(Extracted information):
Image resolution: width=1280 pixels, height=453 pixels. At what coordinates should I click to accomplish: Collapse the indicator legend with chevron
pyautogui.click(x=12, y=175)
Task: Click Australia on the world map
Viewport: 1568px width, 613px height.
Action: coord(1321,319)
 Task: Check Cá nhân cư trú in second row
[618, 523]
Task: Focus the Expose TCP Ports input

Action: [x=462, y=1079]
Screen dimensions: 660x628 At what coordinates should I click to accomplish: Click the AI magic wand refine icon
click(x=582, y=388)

...

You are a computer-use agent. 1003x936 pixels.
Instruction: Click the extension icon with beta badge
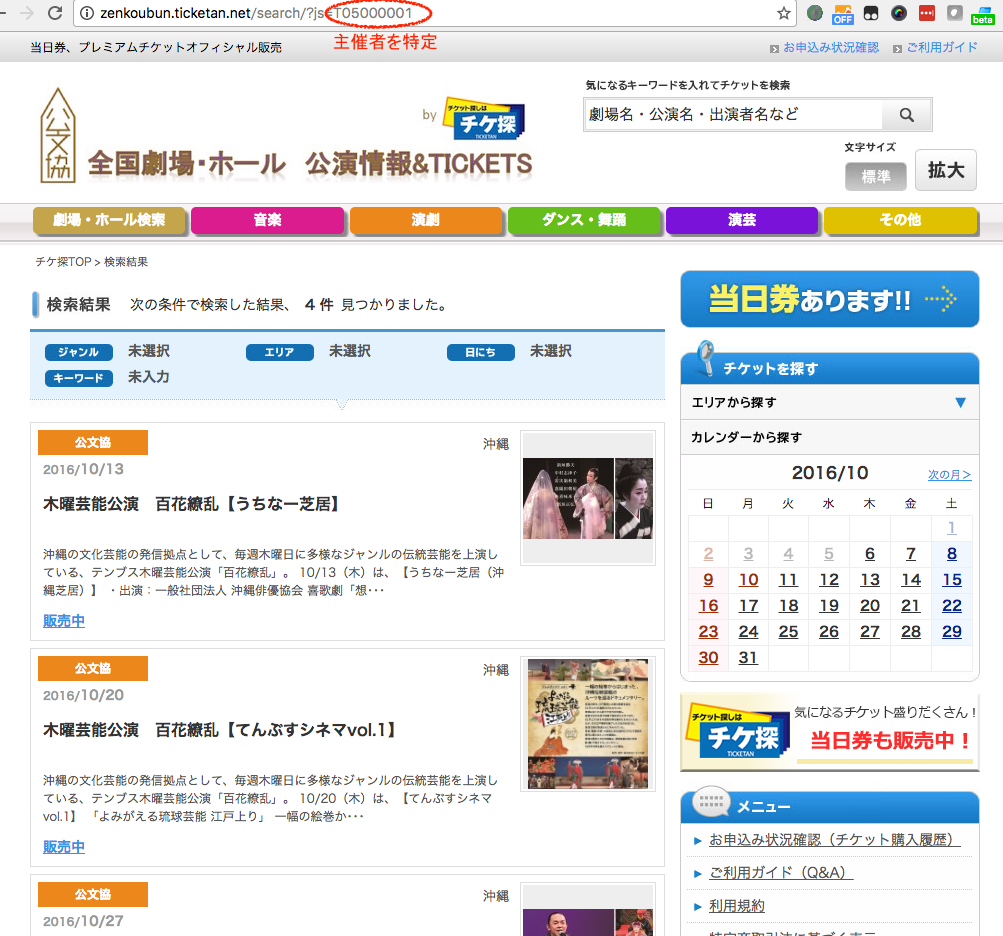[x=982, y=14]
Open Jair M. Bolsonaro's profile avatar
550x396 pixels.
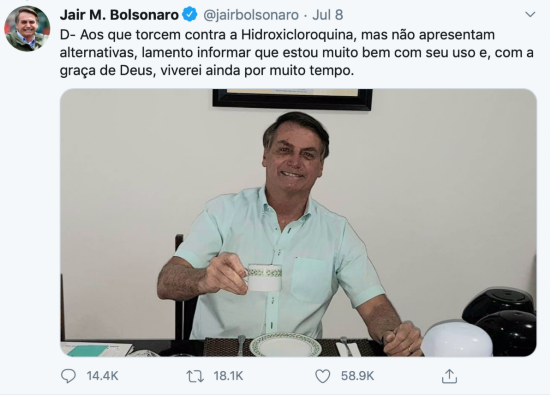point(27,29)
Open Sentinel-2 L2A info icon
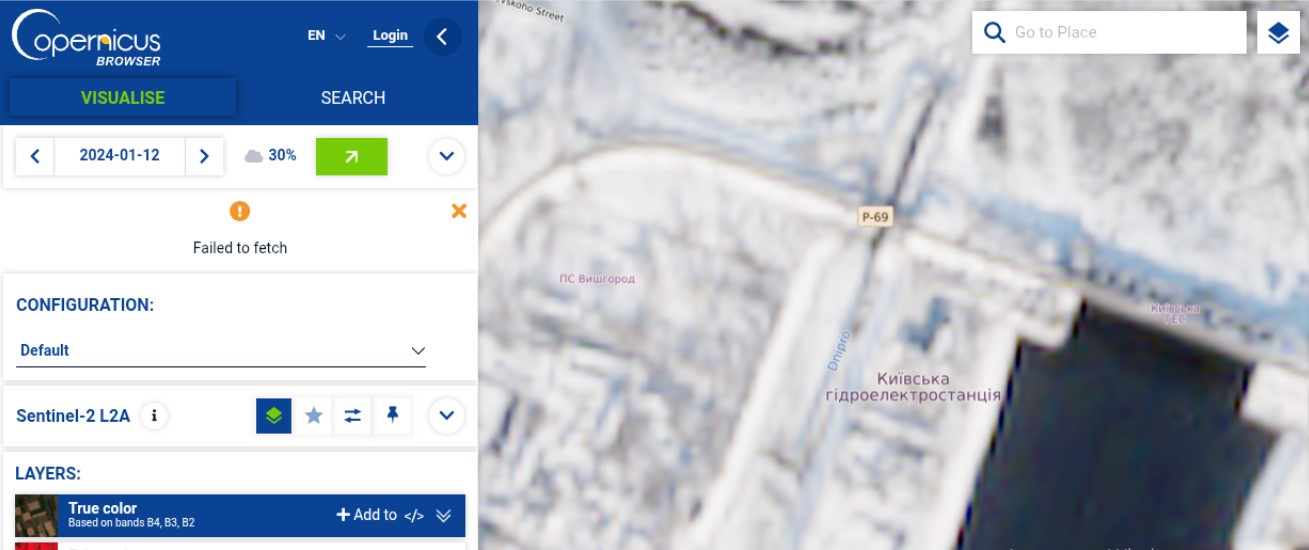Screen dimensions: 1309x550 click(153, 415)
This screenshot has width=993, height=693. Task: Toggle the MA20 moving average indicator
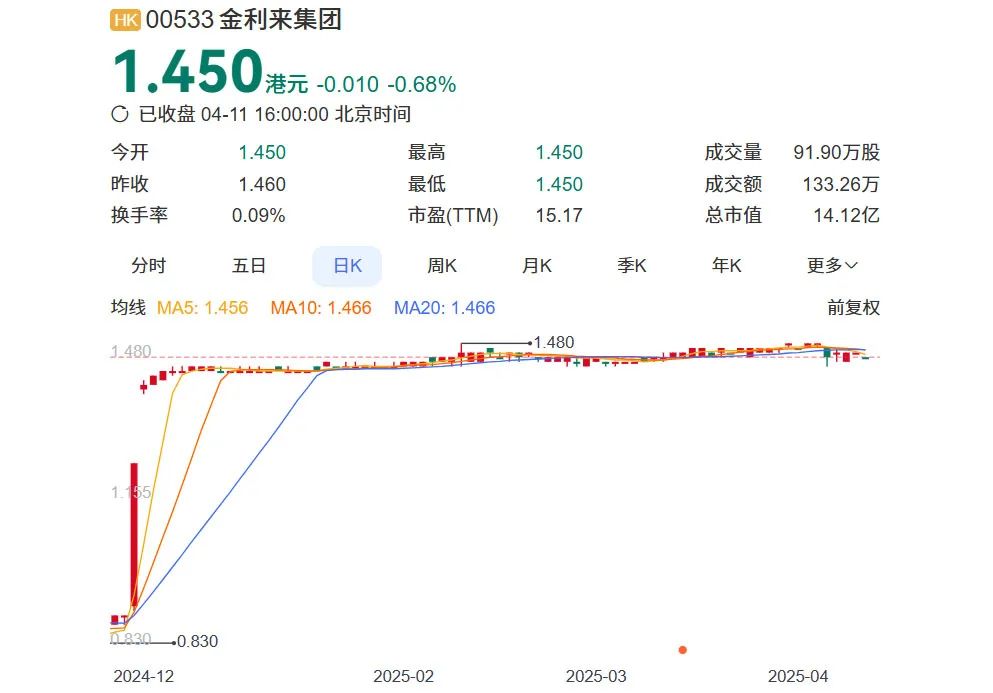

(What needs to be done): Once the line with "You are a computer-use" is found above, transcribe each line from it through the line with "This screenshot has", exactly, and omit the pictures.

(Answer space):
You are a computer-use agent. 1003x936 pixels.
Instruction: Click the extension icon with beta badge
[x=982, y=14]
Open Jair M. Bolsonaro's profile avatar
550x396 pixels.
point(27,29)
Open Sentinel-2 L2A info icon
Screen dimensions: 1309x550 click(153, 415)
This screenshot has width=993, height=693. Task: Toggle the MA20 moving average indicator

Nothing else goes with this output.